- [TEXT SHOWN]:
## begin

Organizing your Project

Introduction

Morepath does not put any requirements on how your Python code is organized. You can organize your Python project as you see fit and put app classes, paths, views, etc, anywhere you like. A single Python package (or even module) may define a single Morepath app, but could also define multiple apps. In this Morepath is like Python itself; the Python language does not restrict you in how you organize functions and classes.

While this leaves you free to organize your code as you see fit, that doesn’t mean that your code shouldn’t be organized. Here are some guidelines on how you may want to organize things in your own project. But remember: these are guidelines to break when you see the need.

Python project

It is recommended you organize your code in a Python project with a setup.py where you declare the dependency on Morepath. If you’re unfamiliar with how this works, you can check out this tutorial.

Doing this is good Python practice and makes it easy for you to install and distribute your project using common tools like pip, buildout and PyPI. In addition Morepath itself can also load its code more easily.

## end

- [GIVEN DATA]:
## begin

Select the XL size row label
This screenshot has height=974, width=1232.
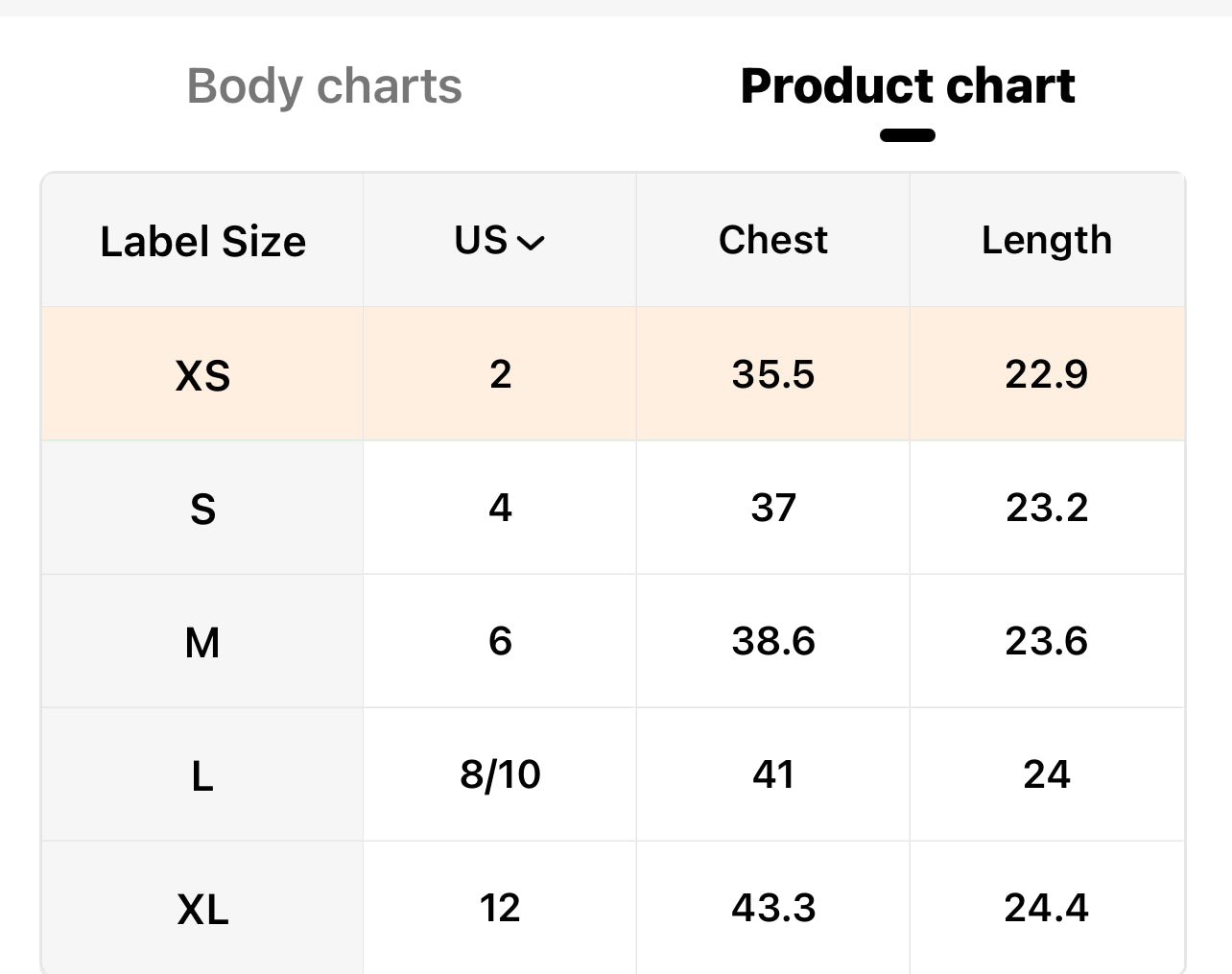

## end

- [STATED PROBLEM]:
Copy word for word the stretch of the Morepath project text from "It is recommended" through "code more easily.". Work only from the text on organizing a Morepath project.

- [ANSWER TO THIS TASK]:
It is recommended you organize your code in a Python project with a setup.py where you declare the dependency on Morepath. If you’re unfamiliar with how this works, you can check out this tutorial.

Doing this is good Python practice and makes it easy for you to install and distribute your project using common tools like pip, buildout and PyPI. In addition Morepath itself can also load its code more easily.